To read the full article, click the link:  http://www.policeone.com/investigations/articles/8568179-Lawyer-Officer-didnt-target-black-teens-at-Texas-pool/
To watch the video of the incident click the link:  https://www.youtube.com/watch?v=L6z10jcs4rQ

In this article, David Warren states that a Texas police officer who had pulled his gun on a group of black teenagers was not targeting them. The officer was called to the scene where an African America teenager was threatening to kill herself; the incident was recorded by a bystander. While the officer was dealing with the girl, two African American males had begun to approach the officer. From where the officer stood, the actions of the male individuals indicated that they might have had a weapon on their bodies, so the officer drew his gun for safety. Warren reports that the officer could potentially have charges filed against him. The officer detained the African American girl as well as a white girl, which wasn’t shown in the video. Warren also reports that because of incident, the officer has received multiple death threats that caused him and his family to move to an unidentified location. The article states that the officer was a “dedicated and decorated officer.” Even though he had created that persona for himself, this persona had all but vanished when he responded to the call, which ended up costing him his job.

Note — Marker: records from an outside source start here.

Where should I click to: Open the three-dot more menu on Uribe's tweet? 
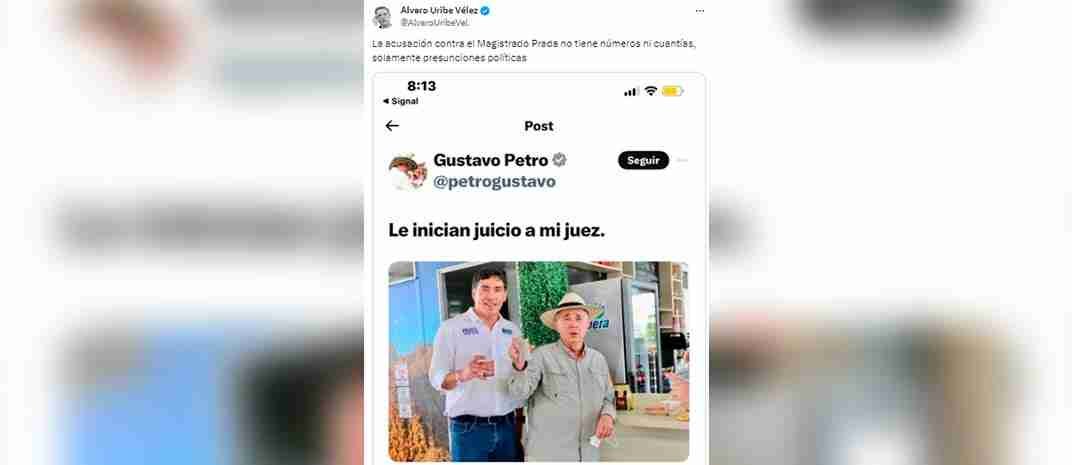click(699, 11)
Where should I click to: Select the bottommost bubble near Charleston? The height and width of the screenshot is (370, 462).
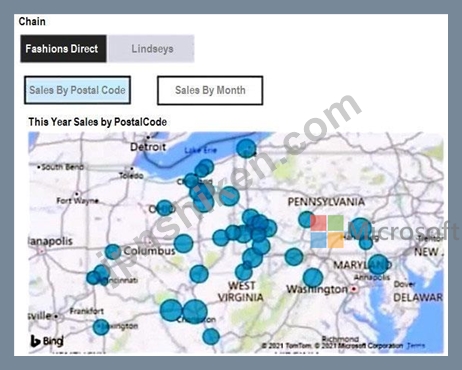click(x=211, y=336)
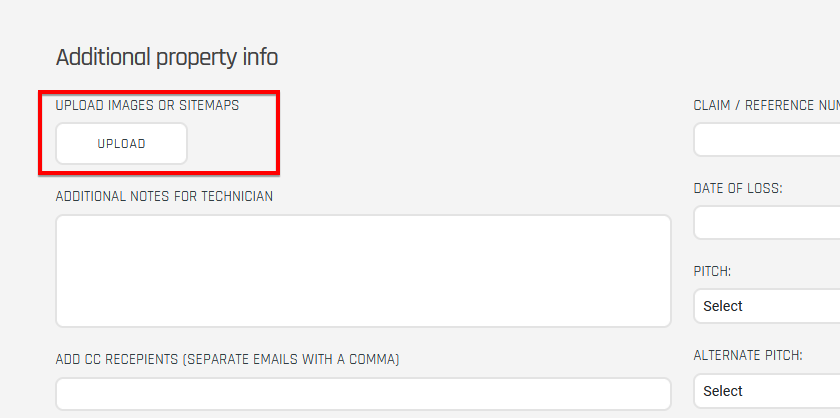Click the 'Alternate Pitch:' label

click(x=748, y=355)
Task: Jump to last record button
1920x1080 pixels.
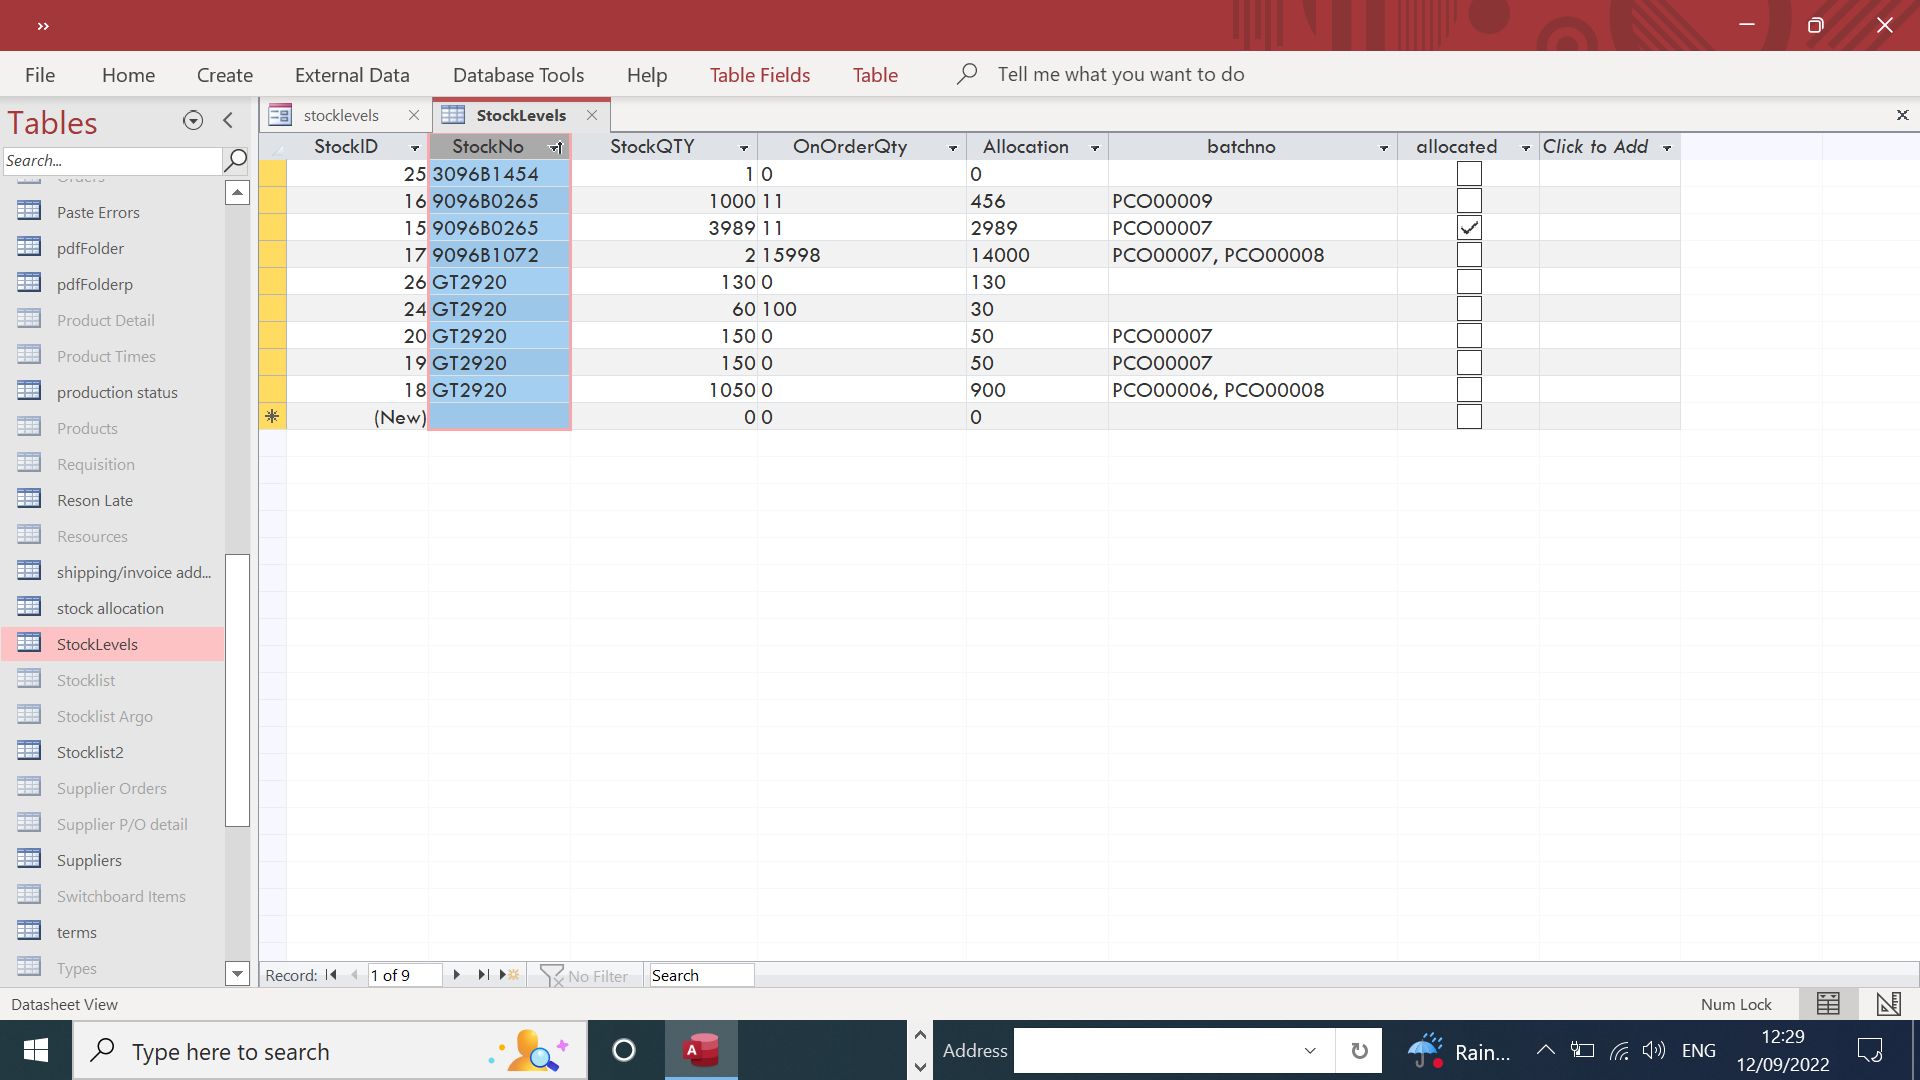Action: [484, 975]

“He also detained a white female, who you do not see on the video,” – why was it not seen in the video, or better yet, why is no one mad about the white female being detained? Warren did a good job in presenting all of the facts of this incident, because the quoted stated above could have easily been left out. It is clear that the officer was just trying to help the African American girl, who had threatened to kill herself. He obviously felt harmed when the two males began to approach him, so he drew his gun. As soon as he realized the two men did not pose a threat, he put his weapon away. This incident is over emphasized by the media as police brutality, however, in this article Warren does a good job steering away from labeling it as such. The officer could have handled the situation differently, but he was just trying to do his job and protect the individuals at the scene. Ultimately, it all boils down to viewer’s perspective of what happened. I also believe that it should not have escalated to the point where he resign from his job or receive death threats that caused him to move. Also, the teenagers could have better complied with the officer’s commands. This incident shows the disrespect that some individuals have for officers.